If I'm understanding correctly, the Indian government's decision in February 2026 was to greatly decrease that longstanding stream of money to HAL, and instead redirect the funds to India's private sector. Richard Aboulafia writes in his recent AWST commentary that "HAL, the last unreformed legacy of India's state-owned defense industry, will be left with the Tejas, upgrades for aging Sukhois and MiGs, and little else. HAL will face a choice: privatize and reform, or just gradually fade into irrelevance. There are still obstacles in the way of India's aerospace industry development. HAL is not without its political champions, and they might restore the old, dysfunctional order... With HAL largely out of the way, India can now leverage this buying power and talent to promote the part of its aerospace industry that is capable and competent. The Indian Air Force will also have a clearer path to a newer and more capable combat aircraft fleet."

Will HAL change or not, Kiltonge? We'll see how this goes. For the Tejas program, in which any foreign interest died a long time ago, I suspect that this thread's decade of news about the "next version" of the fighter plane, which promises to resolve all problems at last, will gradually peter out.
 
I am a fan of private enterprise over socialism as much as anyone, and I expect the February policy changes (unless HAL can obstruct them) will benefit India. But left unexplained is why state-owned HAL has been a slothful, inept failure with Tejas (and AMCA), while state-owned Chengdu Aircraft Corporation with state-owned Pakistan Aeronautical Complex have designed and built the FC-1/JF-17 fighter to a tighter timeline, an aircraft that successfully flies and fights. I suspect there is an interesting story there.
It's not an interesting story and quite frankly it's not particularly deep either. The difference is a lack of consequences. HAL was allowed to fail onwards everytime, they never experienced severe consequences for severe failure and unkept promises. Meanwhile with China's AVIC, there are consequences for failures. Obviously the uneducated and guilable will think of "le evil socialist firing squads" or imprisonment for life. But the genuine consequences are demotions, lost titles, losing your job and then you're out there with a terrible end to your resumee to this point and then you can pray for good luck in order to find another position at another aviation enterprise and start all over again.
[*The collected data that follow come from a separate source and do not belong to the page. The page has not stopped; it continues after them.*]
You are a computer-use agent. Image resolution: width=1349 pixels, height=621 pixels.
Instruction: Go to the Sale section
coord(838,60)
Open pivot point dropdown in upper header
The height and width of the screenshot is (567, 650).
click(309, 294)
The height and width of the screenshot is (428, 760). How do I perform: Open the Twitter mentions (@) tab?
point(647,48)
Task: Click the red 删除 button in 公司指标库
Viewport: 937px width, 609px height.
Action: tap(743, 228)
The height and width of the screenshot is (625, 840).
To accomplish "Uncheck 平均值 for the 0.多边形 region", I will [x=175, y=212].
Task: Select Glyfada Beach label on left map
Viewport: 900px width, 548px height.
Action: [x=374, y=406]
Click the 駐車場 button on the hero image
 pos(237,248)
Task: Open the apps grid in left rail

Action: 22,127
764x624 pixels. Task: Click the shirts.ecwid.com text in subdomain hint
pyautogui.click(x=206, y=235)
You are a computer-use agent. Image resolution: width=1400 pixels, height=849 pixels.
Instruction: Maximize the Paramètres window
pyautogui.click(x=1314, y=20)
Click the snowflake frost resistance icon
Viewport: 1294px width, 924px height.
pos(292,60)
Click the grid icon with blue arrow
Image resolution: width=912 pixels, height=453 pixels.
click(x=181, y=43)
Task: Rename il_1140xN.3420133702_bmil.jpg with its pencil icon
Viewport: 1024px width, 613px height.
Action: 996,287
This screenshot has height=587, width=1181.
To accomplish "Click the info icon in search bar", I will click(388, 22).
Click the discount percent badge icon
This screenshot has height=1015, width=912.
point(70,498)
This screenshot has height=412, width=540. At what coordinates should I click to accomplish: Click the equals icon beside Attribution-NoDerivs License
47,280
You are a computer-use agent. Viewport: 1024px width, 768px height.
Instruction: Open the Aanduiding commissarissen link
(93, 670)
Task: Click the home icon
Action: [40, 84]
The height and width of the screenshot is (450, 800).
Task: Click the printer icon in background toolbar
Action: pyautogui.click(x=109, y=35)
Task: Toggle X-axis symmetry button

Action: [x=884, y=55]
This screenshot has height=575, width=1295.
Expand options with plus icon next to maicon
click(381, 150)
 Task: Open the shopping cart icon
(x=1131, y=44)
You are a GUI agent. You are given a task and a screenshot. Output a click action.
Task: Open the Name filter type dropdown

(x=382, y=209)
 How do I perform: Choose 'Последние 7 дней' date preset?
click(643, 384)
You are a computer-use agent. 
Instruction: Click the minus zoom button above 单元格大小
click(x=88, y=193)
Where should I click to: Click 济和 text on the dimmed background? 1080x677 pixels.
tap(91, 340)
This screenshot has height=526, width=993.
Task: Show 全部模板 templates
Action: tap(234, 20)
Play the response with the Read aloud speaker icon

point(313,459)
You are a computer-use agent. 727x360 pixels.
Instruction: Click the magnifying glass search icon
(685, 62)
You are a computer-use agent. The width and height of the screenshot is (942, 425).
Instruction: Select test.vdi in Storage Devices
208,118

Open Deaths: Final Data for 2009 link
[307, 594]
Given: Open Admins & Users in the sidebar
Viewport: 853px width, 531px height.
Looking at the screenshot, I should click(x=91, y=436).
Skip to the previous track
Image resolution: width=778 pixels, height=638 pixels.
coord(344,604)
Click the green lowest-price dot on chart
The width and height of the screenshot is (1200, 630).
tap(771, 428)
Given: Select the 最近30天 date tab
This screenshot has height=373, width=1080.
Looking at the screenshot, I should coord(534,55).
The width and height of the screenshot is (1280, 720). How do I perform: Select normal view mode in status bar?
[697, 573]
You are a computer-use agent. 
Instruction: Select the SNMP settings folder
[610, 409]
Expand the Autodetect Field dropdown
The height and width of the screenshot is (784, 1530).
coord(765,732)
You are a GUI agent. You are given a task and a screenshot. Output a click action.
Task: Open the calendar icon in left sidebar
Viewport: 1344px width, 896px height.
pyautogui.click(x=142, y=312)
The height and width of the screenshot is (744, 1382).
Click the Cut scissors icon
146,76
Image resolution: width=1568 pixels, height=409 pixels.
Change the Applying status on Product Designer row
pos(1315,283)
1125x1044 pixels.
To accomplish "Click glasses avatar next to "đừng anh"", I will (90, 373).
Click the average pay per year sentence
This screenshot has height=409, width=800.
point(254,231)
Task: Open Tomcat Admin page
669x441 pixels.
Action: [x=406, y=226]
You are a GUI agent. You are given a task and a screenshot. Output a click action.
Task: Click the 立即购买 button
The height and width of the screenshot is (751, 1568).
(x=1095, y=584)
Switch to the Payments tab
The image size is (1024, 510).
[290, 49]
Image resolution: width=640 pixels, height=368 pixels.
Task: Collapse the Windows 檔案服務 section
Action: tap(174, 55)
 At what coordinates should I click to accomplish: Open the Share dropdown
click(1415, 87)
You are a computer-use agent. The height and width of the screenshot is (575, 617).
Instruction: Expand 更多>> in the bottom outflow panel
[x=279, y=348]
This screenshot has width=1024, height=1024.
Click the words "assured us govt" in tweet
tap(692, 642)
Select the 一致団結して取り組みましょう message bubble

In a super competitive market.

The phenomenon of falling upwards, in a corporate sense, where you have failed senior engineers and executives go from company to company because they cannot deliver results is a uniquely western thing (counting India to the western sphere of influence), resulting from a lack of pressure for people of a certain age group and above (which constitute the majority of senior, lead and executive positions in the aerospace sector). That's not present in highly competitive sectors like Chinas aviation industry for example, or any East Asian STEM field. When you seek employment in fields like aerospace, computer science or pharmaceutical science in places like China, Japan, Singapore, Korea and the likes, it's like the 'Hunger Games'. And if you want to keep your job you better deliver on time and within your allocated budget. Otherwise there are 10 eager and younger people waiting in line to take your place.

That is why state owned AVIC delivers, and why state owned and private HAL or Lockheed fail and underdeliver and yet receive all the funding and time they ask for. It's an inherently cultural thing.